## Import Hardening: Wave Coordination + Parent-First Lines

### Purpose

Establish a clear, durable execution model that guarantees one active wave at a time, coordinated exclusively by the Wave Coordinator, while integrating the parent-first transaction line strategy without queue saturation, race conditions, or monitoring inconsistencies.

### Non-Goals

- Do not introduce feature flags for this behavior.
- Do not modify legacy ImportNetSuiteRecords.php; it must remain fully functional.

## Principles

- **Coordinator-only dispatch**: Only the Wave Coordinator dispatches jobs. Listeners/services may create waves/batches but must never queue jobs.
- **One active wave**: Exactly one wave per job is in processing at any time.
- **Transactional creation**: Wave and batch creation commits before any dispatch attempt.
- **Durable idempotency**: Duplicate creation/dispatch paths are safe and no-ops.
- **Accurate monitoring**: UI totals reflect DB truth immediately after creation.
- **Parent-first correctness**: Lines derive only after parent completion and use authoritative parent IDs from DB.

## Coordinator Execution Model

### Wave FSM (per job_id, wave_number)

- pending → dispatching → processing → completed
- State changes must be atomic; never skip states.

### Dispatch Guard (single active wave)

- Before dispatching any wave, coordinator checks if any other wave for the same job has status=processing. If so, abort dispatch with a log.

### Pending Recovery

- When dispatching, select batches with status='pending'. If none found, compute total_count. If total_count>0 and pending_count==0, set all to pending and retry once; log recovered count.

## Wave Creation & Awareness

### Transactional Creation

- All wave and batch insertions occur inside a DB transaction.
- Only after commit:
  - Recompute totals from wave_coordination to refresh monitoring cache/UI.
  - Trigger a coordinator progression check (not dispatch) to allow the coordinator to decide the next wave.

### Coordinator Progression Triggers

- Coordinator periodic tick (existing) continues.
- Additionally call coordinator progression immediately after:
  - Dependency waves complete (to start first main wave).
  - Main wave completion (to start next main wave).
  - Derived TransactionLine waves are created (to start first derived wave).

## Parent-First Integration (TransactionLine)
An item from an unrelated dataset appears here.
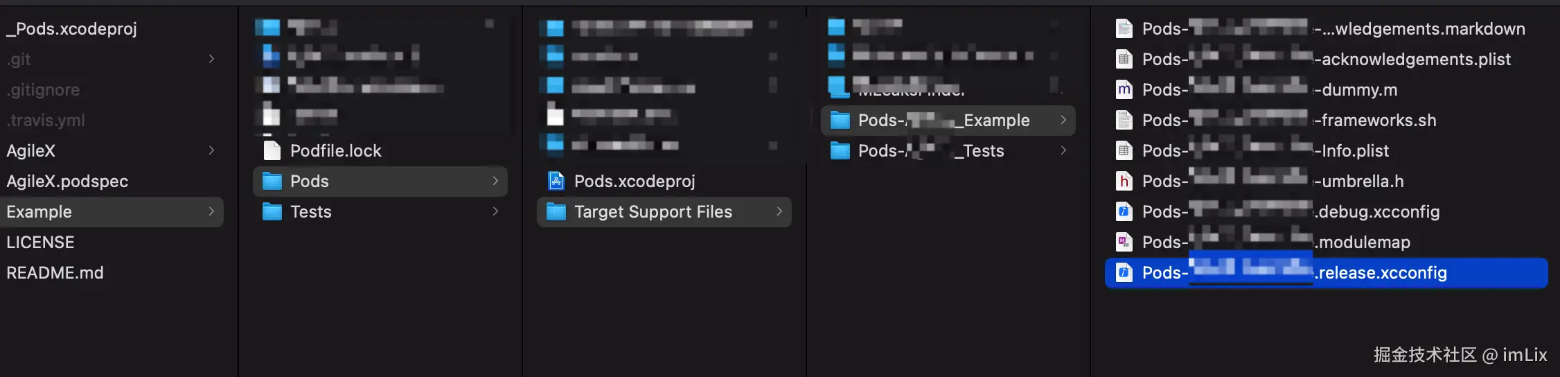The height and width of the screenshot is (377, 1560).
Task: Select the LICENSE file
Action: pos(40,242)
### Exclusion From Main Waves

- `TransactionLine` (record_type_id = -13) is never part of main waves. It is derived after parent completion.

### Derived Wave Creation (after parents complete)
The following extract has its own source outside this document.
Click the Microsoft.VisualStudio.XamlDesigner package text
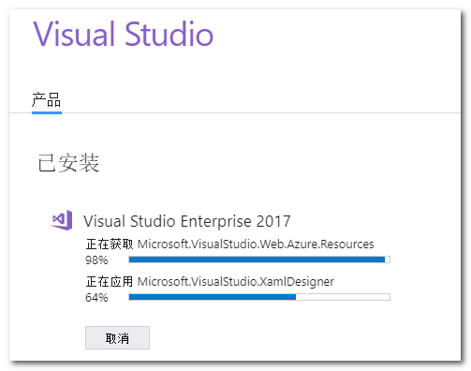Image resolution: width=471 pixels, height=371 pixels. point(236,282)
- Gating condition: parent completion ≥ config('waves.completion_threshold') (100%).
- Idempotent guard: skip if any TransactionLine wave_batches already exist for job_id or a DB durable marker indicates initialization.
- Parent IDs source of truth: use SalesOrders table (refid) filtered by the import window for complete coverage; optionally reconcile with cached IDs.
- Chunk parent IDs by `config('waves.line_fetch.in_batch_size')` (default 500) to form batches; generate a stable hash-based `batch_id` for idempotency.
- Persist IN() ids:
  - Prefer storing chunk ids in a persistent column (e.g., `chunk_ids_json` on `wave_batches`) to avoid cache TTL dependency; cache remains a fast path.
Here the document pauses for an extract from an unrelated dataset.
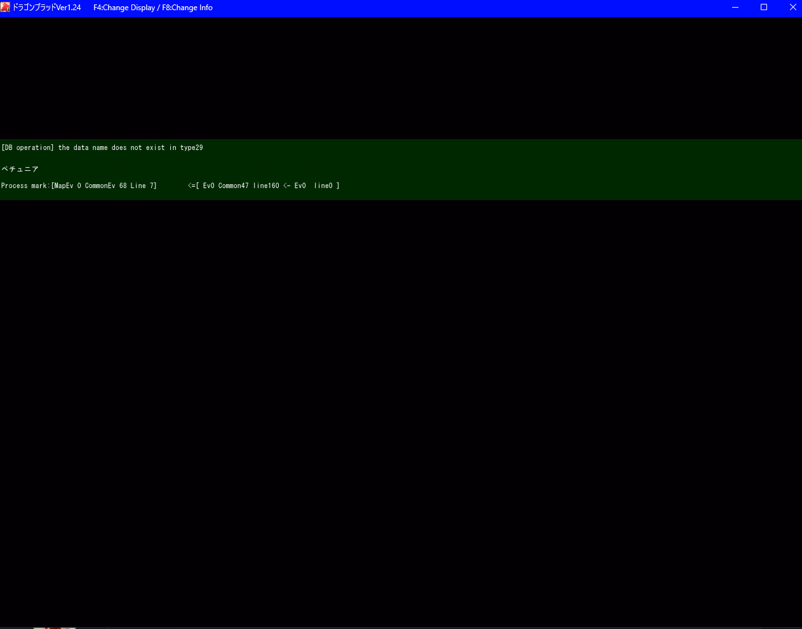Click the empty green error band right side
802x629 pixels.
pos(571,169)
### Dispatch of Derived Waves

- Listener/service creates derived waves/batches, updates monitoring, then triggers coordinator progression check. Coordinator decides when to dispatch the first derived wave.
- Optional hard guard: coordinator skips TransactionLine dispatch unless a durable “derived ready” marker is set for the job.

## Monitoring & UI

- Monitoring totals (total_waves, main/derived waves) derive from DB: `wave_coordination` and `wave_batches`.
- After any creation of waves/batches, refresh monitoring cache with DB totals; never rely on stale snapshots.
- Coordinator logs compact summaries:
  - Creation: wave_number, total_batches
  - Dispatch: batches_dispatched
  - Completion: completed_batches/total_batches
  - Recovery: recovered pending batches count

## Idempotency & Durability

- `wave_batches` unique index on (job_id, batch_id). Hash-based `batch_id` for derived line chunks (`sha1` of sorted ids, truncated) ensures stable, safe retries.
- Durable initialization guard for derived waves (e.g., presence of -13 `wave_batches` rows) supersedes any cache flag.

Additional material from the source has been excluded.